0: https://i.postimg.cc/14h3Q9mD/Screenshot-20260219-001356-Chr...
Edit: Nvm, found it. Weird place to put it.
Tried the other day, honestly so far surprised by the good results!
It's a bit disingenuous to present solutions like Tailscale as more secure than opening a VPN port on one's on machine. The latter solution should always be preferred when available just because you don't want your infrastructure to depend on a "free" service which might cease to be free tomorrow.
I’m so confused. What is the difference between a peer relay and a DERP server that is self hosted?
I have my homenas set up with Node Proxy Manager container forwarding requests to different docker machines:ports e.g. I have some TTS/STT/LLM services locally hosted. To increase bandwidth to internet facing nodes, would you use this or some other simpler solution?
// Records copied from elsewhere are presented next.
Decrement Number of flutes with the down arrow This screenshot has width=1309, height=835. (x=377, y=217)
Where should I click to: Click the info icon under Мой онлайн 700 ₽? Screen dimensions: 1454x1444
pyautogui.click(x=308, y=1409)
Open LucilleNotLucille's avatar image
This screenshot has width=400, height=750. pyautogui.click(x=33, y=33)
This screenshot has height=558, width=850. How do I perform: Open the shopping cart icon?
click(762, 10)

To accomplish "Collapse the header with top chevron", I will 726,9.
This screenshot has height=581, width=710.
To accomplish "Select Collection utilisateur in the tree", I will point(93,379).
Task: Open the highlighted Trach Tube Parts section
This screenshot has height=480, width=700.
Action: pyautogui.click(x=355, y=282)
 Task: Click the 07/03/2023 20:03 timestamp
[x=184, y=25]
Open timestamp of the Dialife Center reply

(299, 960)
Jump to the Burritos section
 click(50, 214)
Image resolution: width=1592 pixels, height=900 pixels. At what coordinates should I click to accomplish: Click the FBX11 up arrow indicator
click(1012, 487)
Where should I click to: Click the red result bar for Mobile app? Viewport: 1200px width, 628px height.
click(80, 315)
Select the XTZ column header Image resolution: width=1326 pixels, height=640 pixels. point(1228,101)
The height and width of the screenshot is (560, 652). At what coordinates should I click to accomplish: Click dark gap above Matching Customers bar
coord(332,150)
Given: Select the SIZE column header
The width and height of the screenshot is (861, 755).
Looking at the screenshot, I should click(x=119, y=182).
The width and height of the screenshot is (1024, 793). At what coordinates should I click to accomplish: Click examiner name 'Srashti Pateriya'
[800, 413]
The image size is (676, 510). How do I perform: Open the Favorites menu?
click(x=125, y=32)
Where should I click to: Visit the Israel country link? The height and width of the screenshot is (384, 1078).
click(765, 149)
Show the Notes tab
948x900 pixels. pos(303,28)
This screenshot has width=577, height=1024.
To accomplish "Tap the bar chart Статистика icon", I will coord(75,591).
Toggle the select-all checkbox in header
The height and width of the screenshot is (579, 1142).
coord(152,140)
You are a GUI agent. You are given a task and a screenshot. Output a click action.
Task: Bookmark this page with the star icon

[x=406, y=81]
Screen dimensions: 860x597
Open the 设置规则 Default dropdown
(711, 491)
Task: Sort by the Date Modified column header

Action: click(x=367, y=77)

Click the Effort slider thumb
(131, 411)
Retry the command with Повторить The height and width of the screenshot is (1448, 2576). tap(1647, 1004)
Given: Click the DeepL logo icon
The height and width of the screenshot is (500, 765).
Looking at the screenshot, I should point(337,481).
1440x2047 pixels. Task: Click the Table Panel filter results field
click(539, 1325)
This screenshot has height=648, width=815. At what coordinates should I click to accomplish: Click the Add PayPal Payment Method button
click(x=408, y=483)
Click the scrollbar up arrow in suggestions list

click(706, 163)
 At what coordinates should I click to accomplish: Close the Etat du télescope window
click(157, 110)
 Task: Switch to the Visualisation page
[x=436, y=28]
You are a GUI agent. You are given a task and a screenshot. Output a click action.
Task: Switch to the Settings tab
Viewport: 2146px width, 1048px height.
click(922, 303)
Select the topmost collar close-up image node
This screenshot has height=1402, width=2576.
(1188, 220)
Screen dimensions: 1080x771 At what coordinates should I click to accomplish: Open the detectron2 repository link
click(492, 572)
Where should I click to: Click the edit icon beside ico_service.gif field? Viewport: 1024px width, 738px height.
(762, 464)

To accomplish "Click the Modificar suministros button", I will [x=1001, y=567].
Tailscale simp here, been using this feature since it launched in beta, can't believe it didn't exist earlier.
This solved every last remaining problem of my CGNAT'd devices having to hop through STUN servers (with the QoS being noticable), now they just route through my own nodes.
Is peer relay essentially a custom relay which was previously available, except now it’s one command?
So it runs a STUN server or similar, for discovery and relaying.
I never brought my self to use tailscale because it has a login screen and I absolutely despise that even as a concept for a private NAT. I know headscale exists, but it doesn't seem to even support the features I really want.
The peer relay approach is interesting because it essentially turns every node in your tailnet into a potential relay for other nodes. This is a meaningful architectural shift from relying on Tailscale's centralized DERP servers.
For anyone worried about the "rug pull" concern raised in another comment — this actually makes me more optimistic, not less. By distributing relay infrastructure to the edges, Tailscale is reducing its own operational cost per user while improving performance. That's the kind of flywheel that makes a generous free tier more sustainable, not less. Each new node potentially helps the whole network.
If you're sold on Tailscale due to them "being open" (as they semi-officially support the development of Headscale), keep in mind, that at the same time some of their clients are closed source and proprietary, and thus totally controlled by them and the official distribution channels, like Apple. Some of the arguments given for this stance are just ridiculous:
> If users are comfortable running non-open operating systems or employers are comfortable with their employees running non-open operating systems, they should likewise be comfortable with Tailscale not being open on those platforms.
https://github.com/tailscale/tailscale/issues/13717
A solution like this can't really be relied in situations of limited connectivity and availability, even if technically it beats most of the competition. Don't ever forget it's just a business. Support free alternatives if you can, even if they underperform by some measures.